:: The problem ::
Reproduce the entries below with every instance of "perform" replaced by "complete", keeping all other text unchanged and omitting the pictures.

:: Data rows ::

= = = = =

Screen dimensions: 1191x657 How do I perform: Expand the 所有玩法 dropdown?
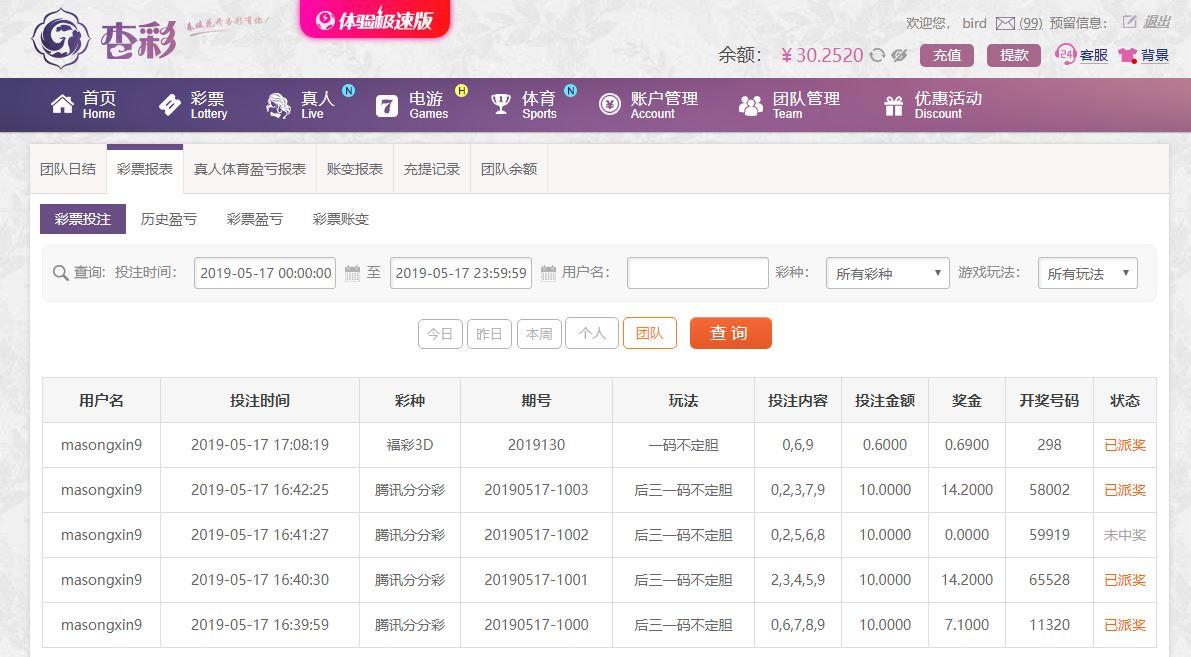(x=1087, y=273)
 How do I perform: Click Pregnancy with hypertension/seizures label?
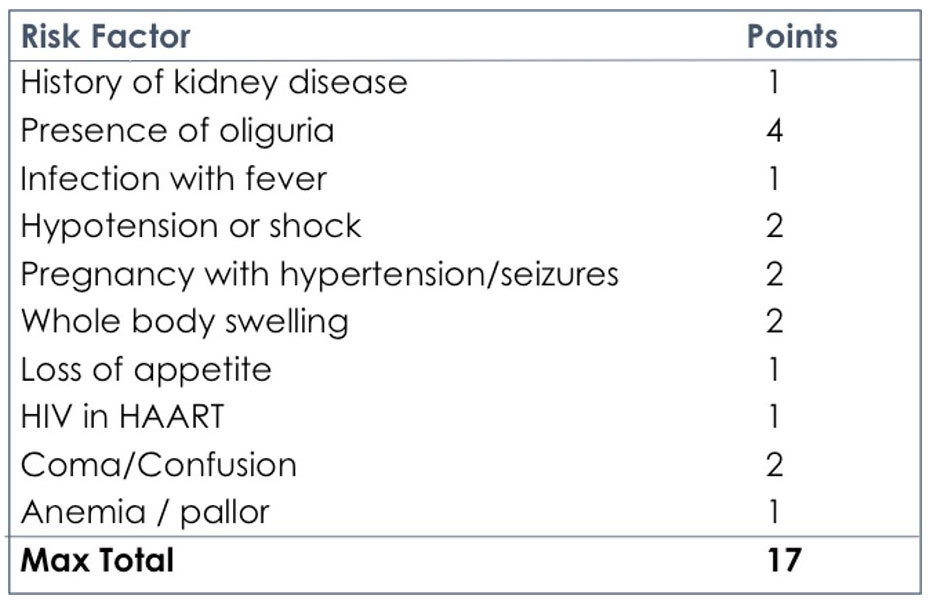tap(319, 274)
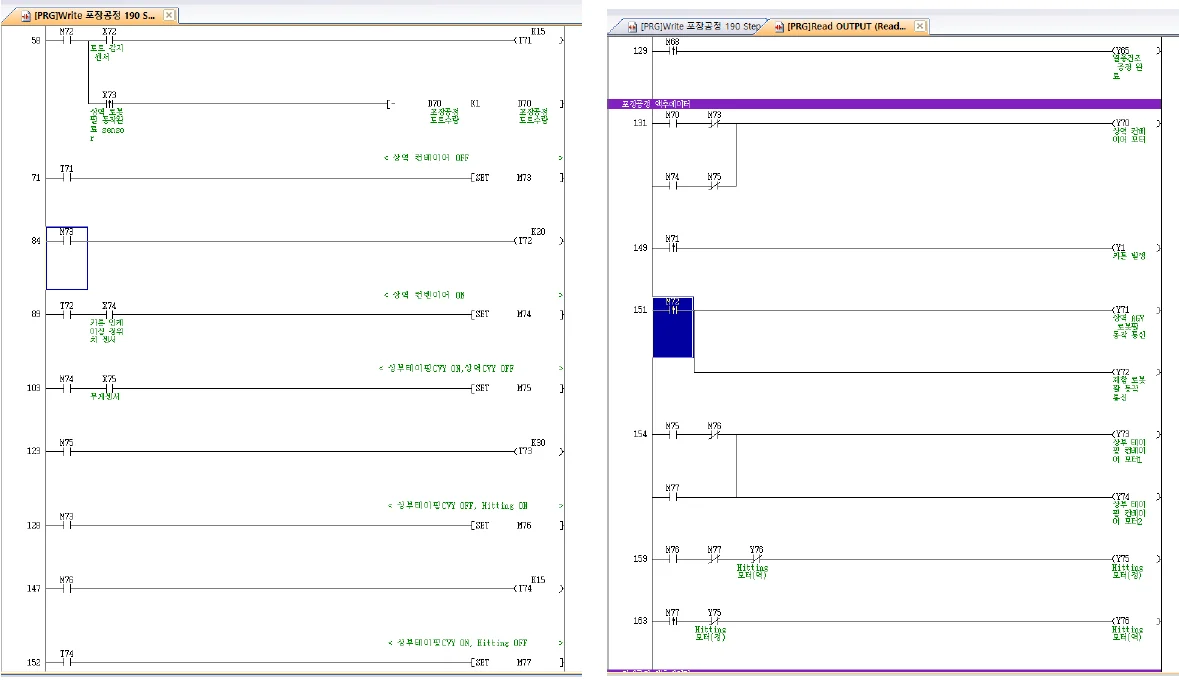Switch to the Read OUTPUT program tab
1179x680 pixels.
(x=845, y=26)
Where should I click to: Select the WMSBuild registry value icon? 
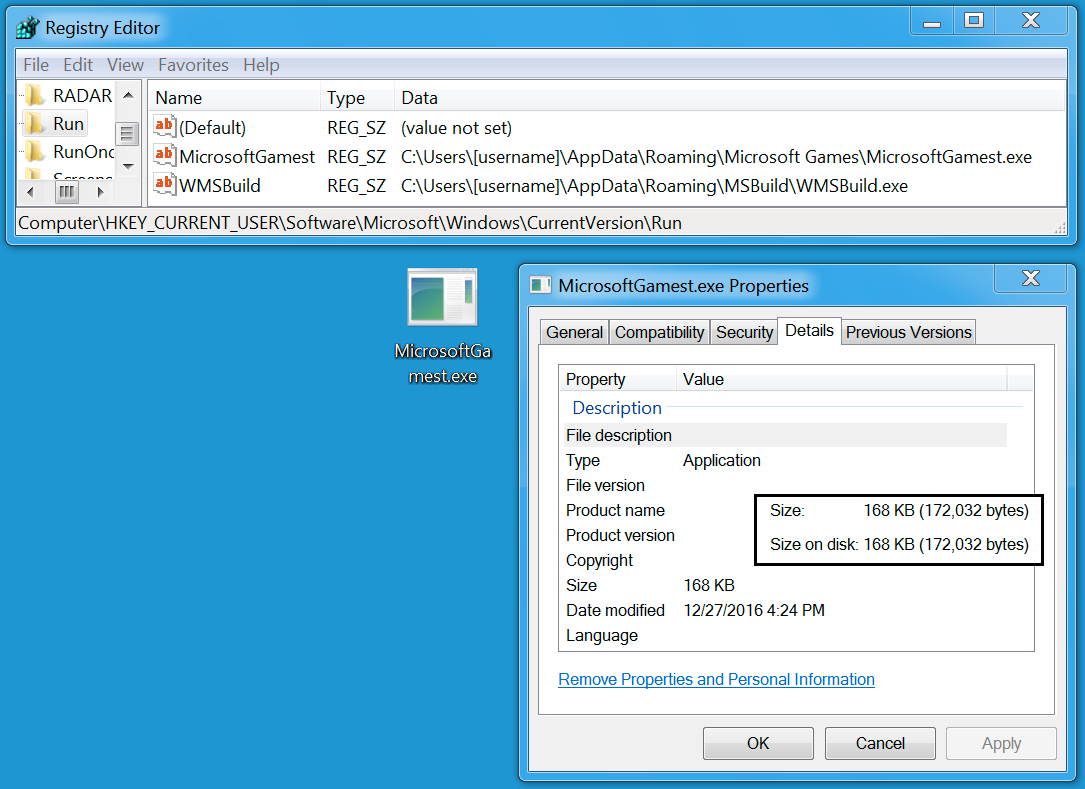tap(164, 185)
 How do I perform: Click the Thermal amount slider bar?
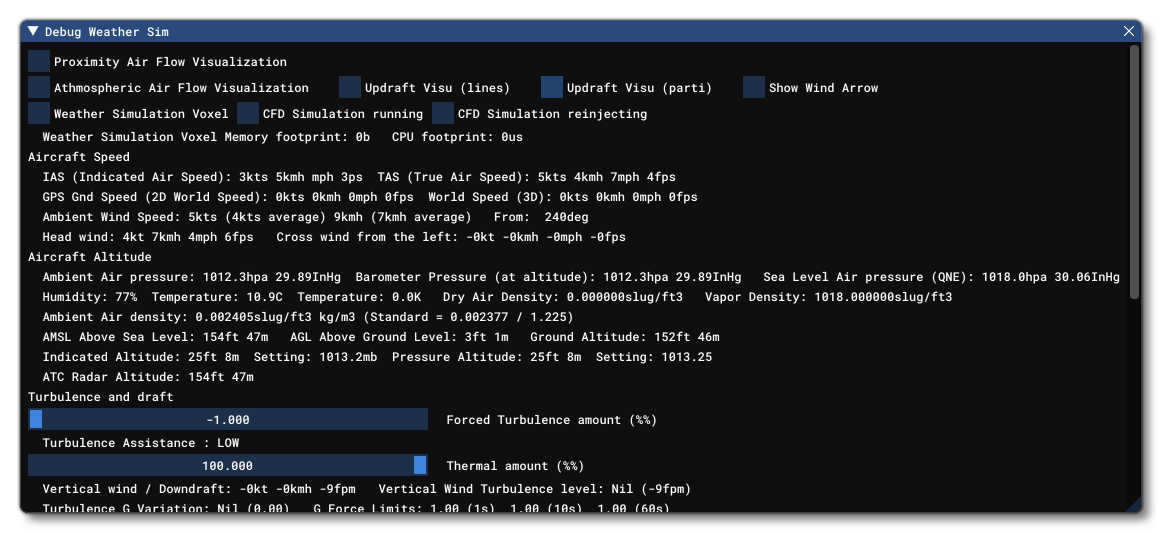point(228,466)
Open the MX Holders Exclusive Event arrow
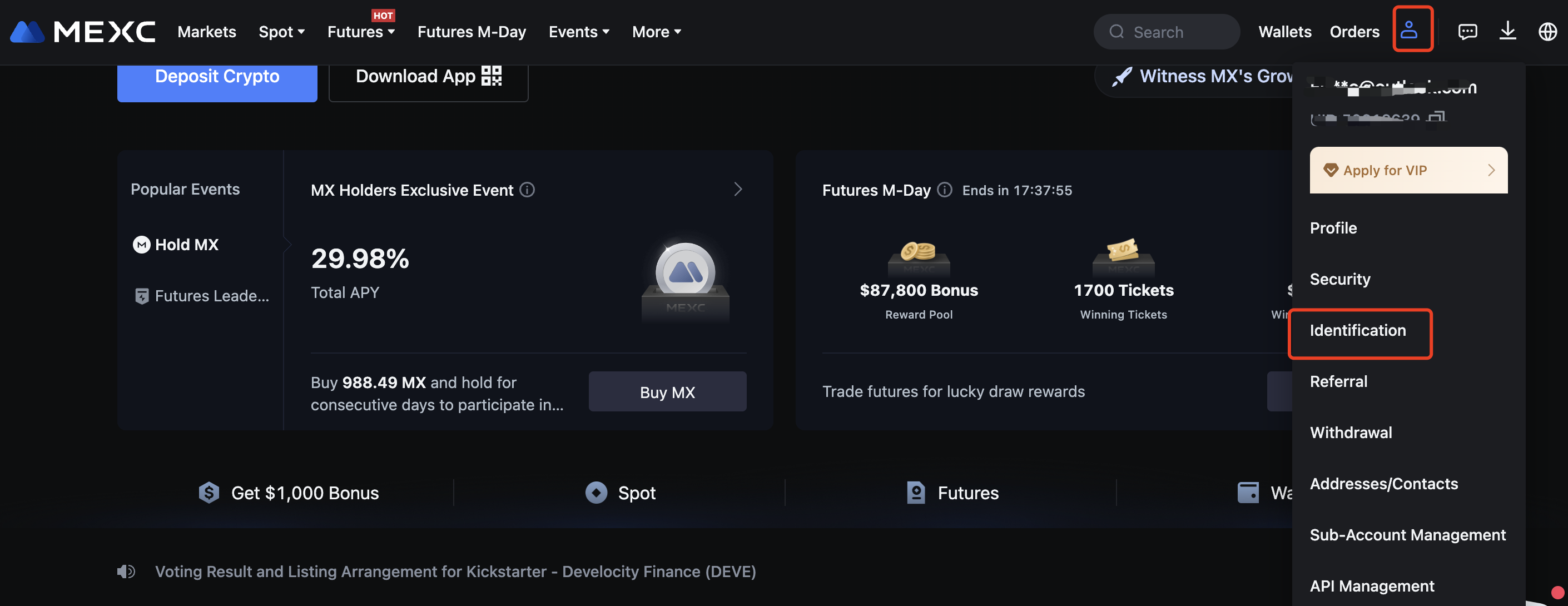Image resolution: width=1568 pixels, height=606 pixels. (738, 189)
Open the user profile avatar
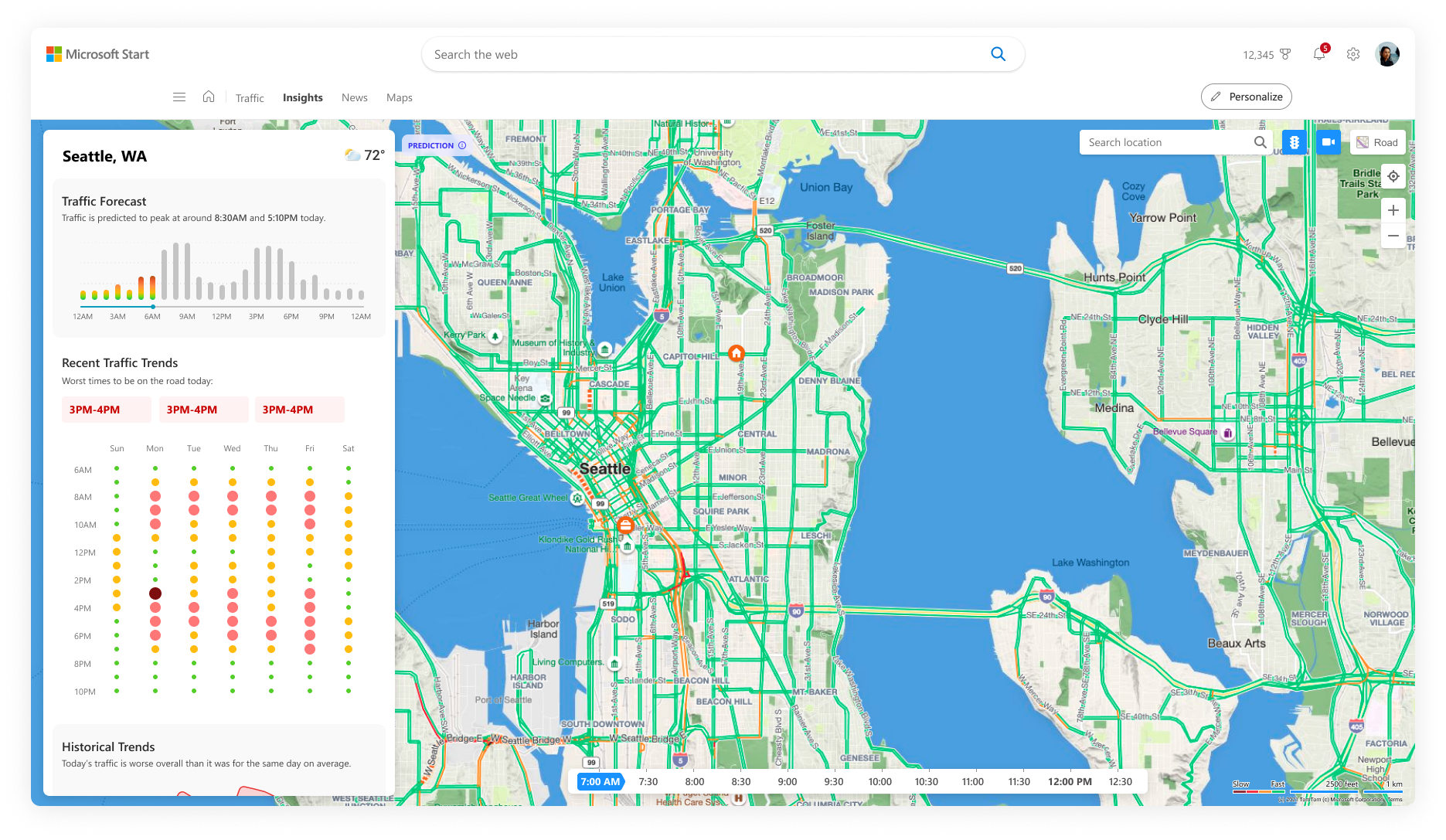This screenshot has width=1446, height=840. pos(1387,54)
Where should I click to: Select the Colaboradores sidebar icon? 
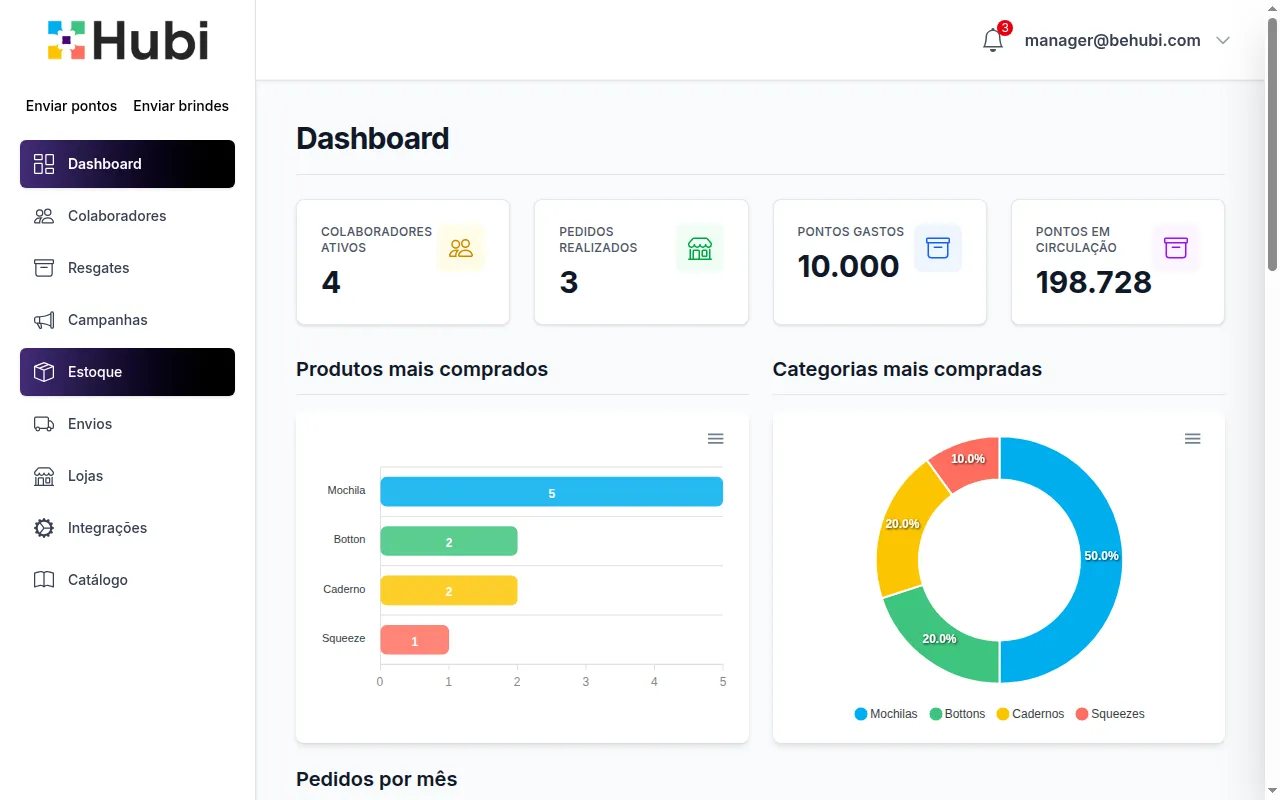(x=44, y=216)
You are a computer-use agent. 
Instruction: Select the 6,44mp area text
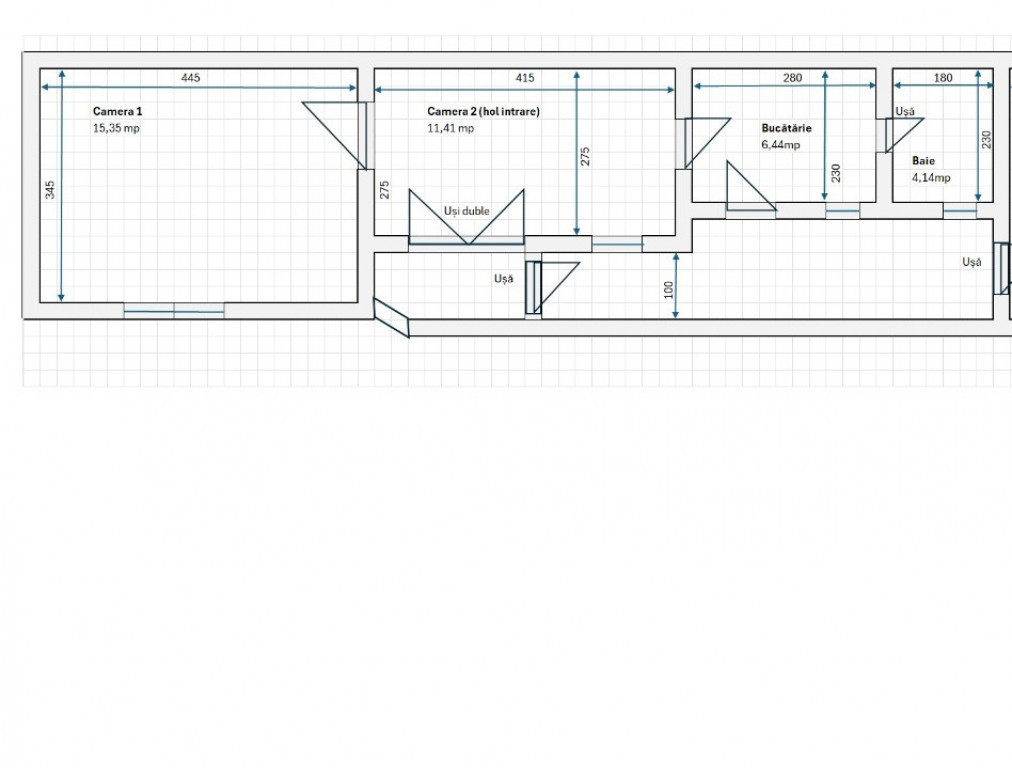(780, 144)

= = = = =

:: Answer for the task ::
Screen dimensions: 1191x657 How do I complete: Expand the 所有玩法 dropdown?
(x=1087, y=273)
 How do I complete: Click Pregnancy with hypertension/seizures label?
tap(319, 274)
Switch to the Read OUTPUT program tab
1179x680 pixels.
(x=845, y=26)
Where should I click to: Select the WMSBuild registry value icon? 
tap(164, 185)
 How do I complete: Click the Thermal amount slider bar?
point(228,466)
Open the MX Holders Exclusive Event arrow
Image resolution: width=1568 pixels, height=606 pixels. (738, 189)
Open the user profile avatar
This screenshot has width=1446, height=840. pos(1387,54)
Where should I click to: Select the Colaboradores sidebar icon? 
(x=44, y=216)
You are a computer-use agent. 
Instruction: Select the 6,44mp area text
(780, 144)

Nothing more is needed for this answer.